### Set problem
Set down, word for word and in full, the passage on how regime change and merger activity disrupt training and development departments.

### Page excerpt

* * * * *

I’ve seen a lot of things impact training and development departments over the years. But, by far, the most disruptive force I’ve seen derailing any kind of strategic direction is regime change.
One huge cause of regime change is M&A activity. After almost 19 years in the industry, I’ve seen far more mergers and acquisitions than I care to remember (and far too many displacements of good people in the process). What tends to happen is that everything grinds to a halt – and depending on the relative size of the two companies involved, sometimes any kind of strategic advance freezes up in both companies as the details of the merged companies get hashed out.
Programs carefully defined and well-funded die on the vine. Turmoil replaces structured implementation. Sometimes there are 12-18 months of questions-without-answers, plus (once the merger/acquisition is finalized), another 6-9 months of shuffling the deck until some new departmental order emerges.
That’s a lot of lost opportunity.

* * * * *

### Given information

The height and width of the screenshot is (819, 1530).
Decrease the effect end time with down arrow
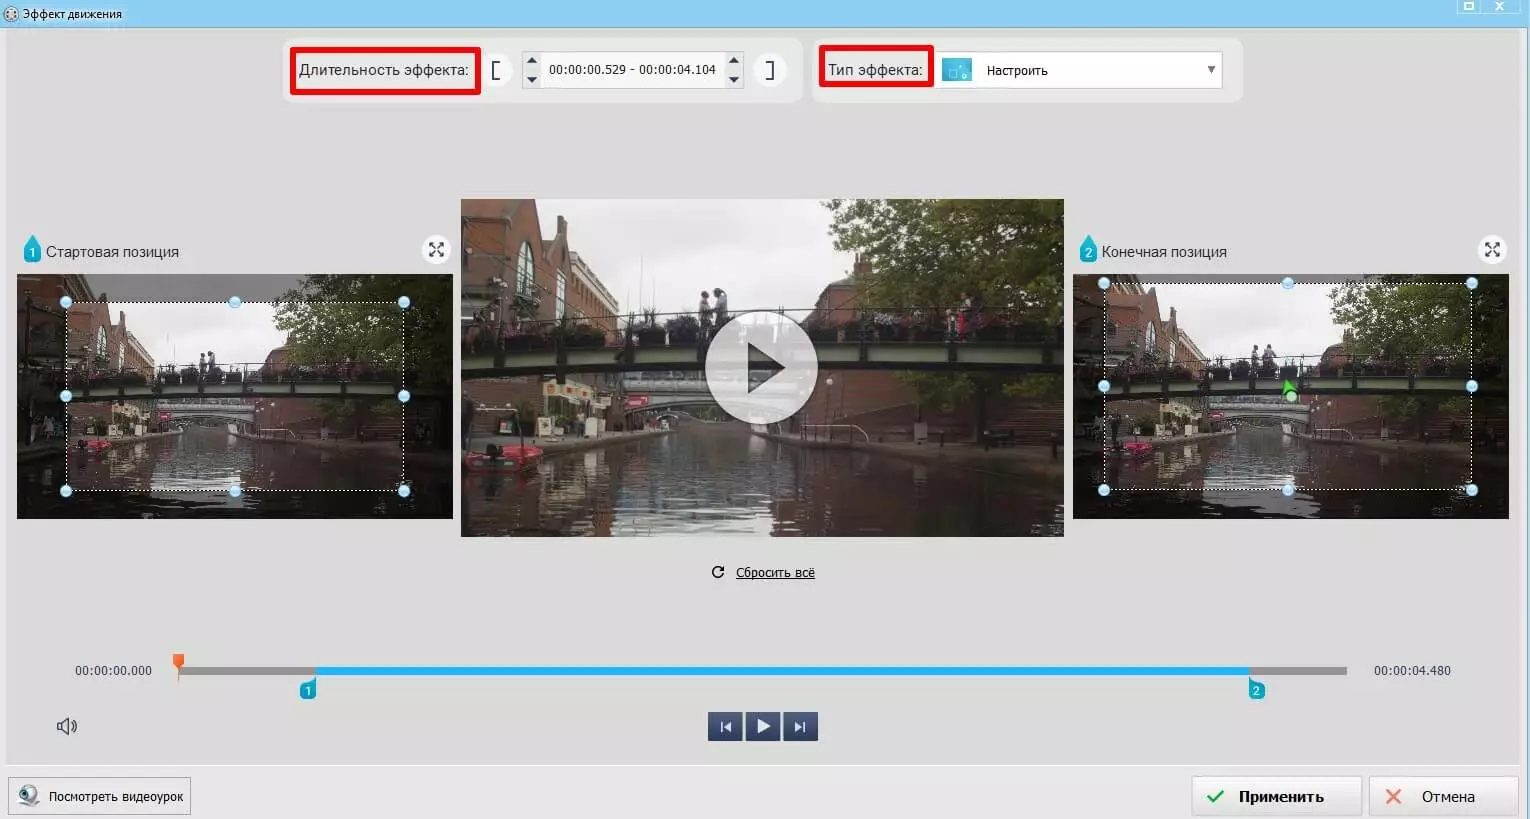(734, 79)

* * * * *

### Final result
I’ve seen a lot of things impact training and development departments over the years. But, by far, the most disruptive force I’ve seen derailing any kind of strategic direction is regime change.
One huge cause of regime change is M&A activity. After almost 19 years in the industry, I’ve seen far more mergers and acquisitions than I care to remember (and far too many displacements of good people in the process). What tends to happen is that everything grinds to a halt – and depending on the relative size of the two companies involved, sometimes any kind of strategic advance freezes up in both companies as the details of the merged companies get hashed out.
Programs carefully defined and well-funded die on the vine. Turmoil replaces structured implementation. Sometimes there are 12-18 months of questions-without-answers, plus (once the merger/acquisition is finalized), another 6-9 months of shuffling the deck until some new departmental order emerges.
That’s a lot of lost opportunity.